La première émission au concept assez simple, un talk-show avec quatre personnes en plateau, est diffusée deux mois après la sortie de Drive to survive. Les chiffres dépassent rapidement les espérances. "On ne pensait pas faire ces vues-là, continue Brice Germain. Sur un sport de niche on s’attendait à 10 000 vues, on a fait la première à 130 000."
Thibaut Le Perchec "regarde toutes les émissions" pour en connaître toujours davantage sur un sport relativement complexe au premier abord. "Un sport est toujours plus intéressant à regarder quand on le connaît en profondeur", affirme Joévin Heno.
Cette importance d’accompagner le téléspectateur se ressent à travers la retransmission visuelle. Que ce soit sur Canal+, détenteur des droits télévisuels depuis 2013 et jusqu’en 2022 pour un montant avoisinant les 29 millions d'euros annuels, ou sur F1 TV, la plateforme OTT (over the top) créée en février 2018, la masse d’informations disponibles à l’écran a considérablement augmenté. "Cela peut permettre au fan récemment initié de rester devant la télévision car il comprend ce qu’il regarde", explique Brice Germain.

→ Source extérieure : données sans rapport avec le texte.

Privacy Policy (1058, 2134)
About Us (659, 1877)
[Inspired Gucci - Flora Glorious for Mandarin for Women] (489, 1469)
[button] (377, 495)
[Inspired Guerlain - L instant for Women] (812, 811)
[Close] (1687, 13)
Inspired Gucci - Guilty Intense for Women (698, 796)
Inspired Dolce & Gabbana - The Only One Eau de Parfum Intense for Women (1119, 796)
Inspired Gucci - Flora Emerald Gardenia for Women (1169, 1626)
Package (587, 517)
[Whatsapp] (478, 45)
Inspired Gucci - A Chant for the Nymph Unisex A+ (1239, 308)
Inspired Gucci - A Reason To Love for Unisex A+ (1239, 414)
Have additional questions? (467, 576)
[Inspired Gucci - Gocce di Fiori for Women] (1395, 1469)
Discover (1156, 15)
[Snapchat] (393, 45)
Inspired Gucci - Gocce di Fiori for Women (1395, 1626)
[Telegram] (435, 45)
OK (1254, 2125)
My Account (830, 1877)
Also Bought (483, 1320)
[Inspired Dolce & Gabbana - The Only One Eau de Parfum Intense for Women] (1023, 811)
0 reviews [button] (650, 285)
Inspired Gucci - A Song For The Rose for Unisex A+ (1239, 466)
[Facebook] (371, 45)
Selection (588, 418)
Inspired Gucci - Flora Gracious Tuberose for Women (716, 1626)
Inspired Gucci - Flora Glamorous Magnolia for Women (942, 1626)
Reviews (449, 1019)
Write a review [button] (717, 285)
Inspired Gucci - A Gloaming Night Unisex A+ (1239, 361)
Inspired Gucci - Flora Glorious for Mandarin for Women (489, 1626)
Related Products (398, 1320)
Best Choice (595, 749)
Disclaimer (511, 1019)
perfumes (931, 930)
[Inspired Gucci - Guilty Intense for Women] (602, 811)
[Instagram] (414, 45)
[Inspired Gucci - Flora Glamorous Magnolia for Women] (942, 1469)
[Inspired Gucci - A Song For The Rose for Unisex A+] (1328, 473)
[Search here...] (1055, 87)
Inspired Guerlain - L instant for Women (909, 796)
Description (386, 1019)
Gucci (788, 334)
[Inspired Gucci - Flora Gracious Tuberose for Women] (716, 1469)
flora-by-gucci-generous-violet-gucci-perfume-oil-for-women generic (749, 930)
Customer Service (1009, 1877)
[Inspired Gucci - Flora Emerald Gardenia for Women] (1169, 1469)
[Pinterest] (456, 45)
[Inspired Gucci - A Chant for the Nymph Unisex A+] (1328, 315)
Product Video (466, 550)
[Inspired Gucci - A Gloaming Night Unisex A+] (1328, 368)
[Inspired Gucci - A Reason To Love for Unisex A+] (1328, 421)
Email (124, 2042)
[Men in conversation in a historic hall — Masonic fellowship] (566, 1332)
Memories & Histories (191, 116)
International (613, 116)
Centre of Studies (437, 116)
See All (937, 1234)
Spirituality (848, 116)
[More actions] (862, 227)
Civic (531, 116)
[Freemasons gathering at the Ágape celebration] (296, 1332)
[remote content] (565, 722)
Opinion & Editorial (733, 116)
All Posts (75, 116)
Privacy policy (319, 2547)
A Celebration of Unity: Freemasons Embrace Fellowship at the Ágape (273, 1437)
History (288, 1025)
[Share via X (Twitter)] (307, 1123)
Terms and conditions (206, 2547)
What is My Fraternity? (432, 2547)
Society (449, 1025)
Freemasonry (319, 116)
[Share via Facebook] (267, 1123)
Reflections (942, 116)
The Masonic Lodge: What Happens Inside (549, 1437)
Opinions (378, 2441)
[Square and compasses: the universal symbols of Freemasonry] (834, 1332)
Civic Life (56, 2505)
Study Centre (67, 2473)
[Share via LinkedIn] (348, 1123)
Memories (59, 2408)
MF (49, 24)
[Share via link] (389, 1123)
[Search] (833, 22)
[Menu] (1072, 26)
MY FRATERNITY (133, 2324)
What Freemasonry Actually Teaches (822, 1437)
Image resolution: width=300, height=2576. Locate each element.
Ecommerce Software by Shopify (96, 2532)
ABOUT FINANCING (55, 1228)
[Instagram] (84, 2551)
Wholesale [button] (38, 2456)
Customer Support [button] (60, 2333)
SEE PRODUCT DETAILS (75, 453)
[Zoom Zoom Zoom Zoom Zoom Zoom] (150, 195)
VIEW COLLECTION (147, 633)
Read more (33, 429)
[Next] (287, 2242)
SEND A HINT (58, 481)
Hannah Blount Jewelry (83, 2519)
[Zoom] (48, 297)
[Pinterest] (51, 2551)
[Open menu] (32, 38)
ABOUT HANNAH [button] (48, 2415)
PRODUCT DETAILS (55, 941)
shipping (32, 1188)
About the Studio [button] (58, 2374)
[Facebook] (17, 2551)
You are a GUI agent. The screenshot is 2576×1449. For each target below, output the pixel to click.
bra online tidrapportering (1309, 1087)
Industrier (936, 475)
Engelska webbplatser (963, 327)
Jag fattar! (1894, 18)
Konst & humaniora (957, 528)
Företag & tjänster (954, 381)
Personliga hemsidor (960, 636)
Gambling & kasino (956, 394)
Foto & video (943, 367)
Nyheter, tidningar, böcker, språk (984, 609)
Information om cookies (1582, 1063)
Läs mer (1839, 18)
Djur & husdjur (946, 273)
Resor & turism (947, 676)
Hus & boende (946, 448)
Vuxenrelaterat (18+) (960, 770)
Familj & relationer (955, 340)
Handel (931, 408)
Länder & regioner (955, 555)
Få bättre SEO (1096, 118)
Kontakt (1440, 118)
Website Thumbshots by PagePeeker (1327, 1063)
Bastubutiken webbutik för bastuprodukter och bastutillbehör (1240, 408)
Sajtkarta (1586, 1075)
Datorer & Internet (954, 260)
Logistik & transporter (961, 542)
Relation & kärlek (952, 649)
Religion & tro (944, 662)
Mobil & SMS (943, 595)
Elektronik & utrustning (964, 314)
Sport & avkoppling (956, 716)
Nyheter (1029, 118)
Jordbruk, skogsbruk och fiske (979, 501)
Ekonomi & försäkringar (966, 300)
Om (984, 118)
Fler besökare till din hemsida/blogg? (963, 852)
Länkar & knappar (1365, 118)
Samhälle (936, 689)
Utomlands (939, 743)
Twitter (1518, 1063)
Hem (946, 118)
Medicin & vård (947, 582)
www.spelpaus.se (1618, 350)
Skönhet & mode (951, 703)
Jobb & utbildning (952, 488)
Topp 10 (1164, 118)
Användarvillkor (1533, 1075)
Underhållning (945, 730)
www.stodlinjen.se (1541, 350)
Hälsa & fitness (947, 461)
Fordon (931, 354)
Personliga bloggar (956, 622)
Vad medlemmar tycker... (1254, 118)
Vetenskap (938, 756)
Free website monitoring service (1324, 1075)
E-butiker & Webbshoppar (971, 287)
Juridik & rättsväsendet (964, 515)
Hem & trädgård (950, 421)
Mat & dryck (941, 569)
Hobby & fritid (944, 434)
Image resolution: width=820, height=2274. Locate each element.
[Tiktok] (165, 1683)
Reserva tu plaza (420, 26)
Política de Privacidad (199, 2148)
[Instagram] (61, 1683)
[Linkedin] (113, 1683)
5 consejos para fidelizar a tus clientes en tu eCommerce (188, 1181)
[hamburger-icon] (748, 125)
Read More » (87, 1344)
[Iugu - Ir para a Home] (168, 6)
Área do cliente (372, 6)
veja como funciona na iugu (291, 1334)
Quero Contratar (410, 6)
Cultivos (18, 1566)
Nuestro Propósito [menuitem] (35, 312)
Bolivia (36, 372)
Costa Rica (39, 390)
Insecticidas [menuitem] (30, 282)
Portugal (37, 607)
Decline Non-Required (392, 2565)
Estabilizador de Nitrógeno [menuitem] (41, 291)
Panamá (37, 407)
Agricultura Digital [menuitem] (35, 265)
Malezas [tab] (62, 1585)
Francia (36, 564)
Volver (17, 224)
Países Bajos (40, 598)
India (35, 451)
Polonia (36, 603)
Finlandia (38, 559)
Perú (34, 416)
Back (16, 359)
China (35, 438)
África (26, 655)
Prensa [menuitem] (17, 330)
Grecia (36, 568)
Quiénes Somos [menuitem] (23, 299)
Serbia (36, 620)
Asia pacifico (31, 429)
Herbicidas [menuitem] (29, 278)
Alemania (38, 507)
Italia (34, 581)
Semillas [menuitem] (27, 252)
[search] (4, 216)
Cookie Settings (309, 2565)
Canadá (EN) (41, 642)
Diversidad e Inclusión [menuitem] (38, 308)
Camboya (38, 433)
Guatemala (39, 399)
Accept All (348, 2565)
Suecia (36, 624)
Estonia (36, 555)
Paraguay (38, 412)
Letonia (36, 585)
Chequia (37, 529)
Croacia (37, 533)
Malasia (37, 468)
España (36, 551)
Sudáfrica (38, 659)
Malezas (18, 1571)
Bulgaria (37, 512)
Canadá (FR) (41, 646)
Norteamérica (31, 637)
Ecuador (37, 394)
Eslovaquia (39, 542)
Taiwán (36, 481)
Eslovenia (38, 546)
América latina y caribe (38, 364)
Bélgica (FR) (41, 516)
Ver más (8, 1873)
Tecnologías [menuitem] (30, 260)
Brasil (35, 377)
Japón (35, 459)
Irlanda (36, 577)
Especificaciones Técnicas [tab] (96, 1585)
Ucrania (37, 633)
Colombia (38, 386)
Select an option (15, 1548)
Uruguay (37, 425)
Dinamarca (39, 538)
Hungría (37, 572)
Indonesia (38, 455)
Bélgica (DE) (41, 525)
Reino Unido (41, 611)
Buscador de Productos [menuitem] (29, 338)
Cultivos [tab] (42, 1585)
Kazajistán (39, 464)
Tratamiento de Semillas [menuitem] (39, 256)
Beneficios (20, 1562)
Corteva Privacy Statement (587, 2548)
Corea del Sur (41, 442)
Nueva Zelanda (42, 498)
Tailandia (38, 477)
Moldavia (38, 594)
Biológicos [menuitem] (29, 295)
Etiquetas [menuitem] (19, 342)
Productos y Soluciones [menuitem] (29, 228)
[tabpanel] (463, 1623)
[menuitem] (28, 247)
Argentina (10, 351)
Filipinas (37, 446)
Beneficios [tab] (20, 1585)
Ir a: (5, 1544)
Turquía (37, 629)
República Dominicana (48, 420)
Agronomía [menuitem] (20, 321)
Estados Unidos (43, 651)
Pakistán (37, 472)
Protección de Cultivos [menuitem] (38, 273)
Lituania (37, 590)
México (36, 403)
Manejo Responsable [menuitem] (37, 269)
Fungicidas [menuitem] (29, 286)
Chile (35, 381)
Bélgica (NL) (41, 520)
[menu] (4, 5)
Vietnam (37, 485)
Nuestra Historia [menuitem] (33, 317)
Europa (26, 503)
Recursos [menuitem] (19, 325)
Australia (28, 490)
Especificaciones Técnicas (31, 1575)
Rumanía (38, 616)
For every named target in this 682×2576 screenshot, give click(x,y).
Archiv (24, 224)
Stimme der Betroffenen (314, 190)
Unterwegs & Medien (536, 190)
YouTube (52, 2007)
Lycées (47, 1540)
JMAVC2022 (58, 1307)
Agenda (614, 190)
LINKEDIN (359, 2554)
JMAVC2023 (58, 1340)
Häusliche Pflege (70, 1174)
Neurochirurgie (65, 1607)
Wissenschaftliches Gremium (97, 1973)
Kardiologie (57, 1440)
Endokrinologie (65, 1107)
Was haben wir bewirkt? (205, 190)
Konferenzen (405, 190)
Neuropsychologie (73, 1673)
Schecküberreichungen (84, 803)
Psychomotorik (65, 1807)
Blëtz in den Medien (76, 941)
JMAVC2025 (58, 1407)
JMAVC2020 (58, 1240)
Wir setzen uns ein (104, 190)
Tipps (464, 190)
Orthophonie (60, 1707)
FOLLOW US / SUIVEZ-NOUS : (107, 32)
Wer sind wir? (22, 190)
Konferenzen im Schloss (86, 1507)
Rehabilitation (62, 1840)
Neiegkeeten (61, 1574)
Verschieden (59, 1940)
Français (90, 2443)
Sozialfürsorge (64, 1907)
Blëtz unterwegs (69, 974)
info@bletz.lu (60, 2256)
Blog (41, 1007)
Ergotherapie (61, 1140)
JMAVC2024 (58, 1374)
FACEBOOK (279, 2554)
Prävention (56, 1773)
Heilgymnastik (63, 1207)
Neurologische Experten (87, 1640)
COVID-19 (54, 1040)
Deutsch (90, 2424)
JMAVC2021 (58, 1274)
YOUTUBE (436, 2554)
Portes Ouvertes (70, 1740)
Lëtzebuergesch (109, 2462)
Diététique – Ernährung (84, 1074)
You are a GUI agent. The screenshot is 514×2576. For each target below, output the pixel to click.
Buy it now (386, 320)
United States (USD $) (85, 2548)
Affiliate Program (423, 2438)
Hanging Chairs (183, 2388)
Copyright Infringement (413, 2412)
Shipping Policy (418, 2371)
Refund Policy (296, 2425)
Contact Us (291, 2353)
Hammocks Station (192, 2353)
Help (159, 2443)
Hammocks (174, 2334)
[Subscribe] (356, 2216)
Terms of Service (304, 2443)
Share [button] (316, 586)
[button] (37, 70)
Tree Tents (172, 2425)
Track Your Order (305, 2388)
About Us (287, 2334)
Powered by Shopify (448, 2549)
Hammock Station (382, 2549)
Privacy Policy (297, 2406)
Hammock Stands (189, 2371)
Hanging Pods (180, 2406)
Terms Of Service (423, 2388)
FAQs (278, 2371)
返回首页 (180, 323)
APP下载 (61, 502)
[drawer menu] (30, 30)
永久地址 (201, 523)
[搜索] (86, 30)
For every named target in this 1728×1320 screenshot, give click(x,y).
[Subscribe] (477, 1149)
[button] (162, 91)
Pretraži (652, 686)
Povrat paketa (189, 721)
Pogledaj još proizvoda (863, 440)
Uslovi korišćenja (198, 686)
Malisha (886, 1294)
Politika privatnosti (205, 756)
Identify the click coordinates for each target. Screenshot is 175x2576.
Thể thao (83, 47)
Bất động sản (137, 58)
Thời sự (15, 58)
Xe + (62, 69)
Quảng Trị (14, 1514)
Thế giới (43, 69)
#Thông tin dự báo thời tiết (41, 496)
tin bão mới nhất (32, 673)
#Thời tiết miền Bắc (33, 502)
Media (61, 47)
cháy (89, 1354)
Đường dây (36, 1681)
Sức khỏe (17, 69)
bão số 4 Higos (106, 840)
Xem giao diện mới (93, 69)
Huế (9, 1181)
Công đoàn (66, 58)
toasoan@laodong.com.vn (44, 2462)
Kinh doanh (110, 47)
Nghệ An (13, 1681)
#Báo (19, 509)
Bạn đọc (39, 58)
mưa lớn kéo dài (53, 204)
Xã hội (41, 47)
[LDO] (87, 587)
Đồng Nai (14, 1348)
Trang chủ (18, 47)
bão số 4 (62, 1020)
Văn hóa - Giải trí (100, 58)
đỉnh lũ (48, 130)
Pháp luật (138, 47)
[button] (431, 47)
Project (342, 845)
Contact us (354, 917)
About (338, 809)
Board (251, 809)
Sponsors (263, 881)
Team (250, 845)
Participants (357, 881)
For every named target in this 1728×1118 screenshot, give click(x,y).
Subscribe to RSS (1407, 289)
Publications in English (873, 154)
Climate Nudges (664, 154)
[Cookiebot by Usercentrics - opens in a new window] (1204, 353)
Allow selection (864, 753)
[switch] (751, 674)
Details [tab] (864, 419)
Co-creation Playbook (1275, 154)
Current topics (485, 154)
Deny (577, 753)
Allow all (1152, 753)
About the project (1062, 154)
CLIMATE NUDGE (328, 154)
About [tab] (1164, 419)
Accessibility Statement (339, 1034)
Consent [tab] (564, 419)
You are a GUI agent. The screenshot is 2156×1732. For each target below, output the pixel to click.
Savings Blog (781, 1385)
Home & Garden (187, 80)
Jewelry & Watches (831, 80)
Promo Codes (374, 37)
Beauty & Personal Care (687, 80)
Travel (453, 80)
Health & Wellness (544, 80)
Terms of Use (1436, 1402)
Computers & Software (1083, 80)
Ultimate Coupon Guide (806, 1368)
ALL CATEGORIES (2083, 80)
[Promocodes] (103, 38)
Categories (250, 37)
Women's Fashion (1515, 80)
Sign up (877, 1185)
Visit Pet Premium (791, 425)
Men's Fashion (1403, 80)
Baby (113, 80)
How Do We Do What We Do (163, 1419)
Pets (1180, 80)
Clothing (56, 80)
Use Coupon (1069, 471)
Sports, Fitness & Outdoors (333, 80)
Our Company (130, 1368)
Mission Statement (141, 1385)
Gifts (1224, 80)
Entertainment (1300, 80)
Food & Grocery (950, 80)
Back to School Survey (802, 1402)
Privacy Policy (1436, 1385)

Canal+ a ainsi battu ses records d’audience l’année passée en flirtant avec le million de téléspectateurs en moyenne par Grand Prix, soit un bond de 27% par rapport à la cuvée précédente. Les performances des Français et notamment la victoire de Pierre Gasly à Monza, n’y sont certainement pas étrangères, mais plus globalement la Formule 1 a réussi à se réinventer pour attirer et captiver un public rajeuni. "Le pari est quasiment gagné", conclut Hubert Munyazikwiye.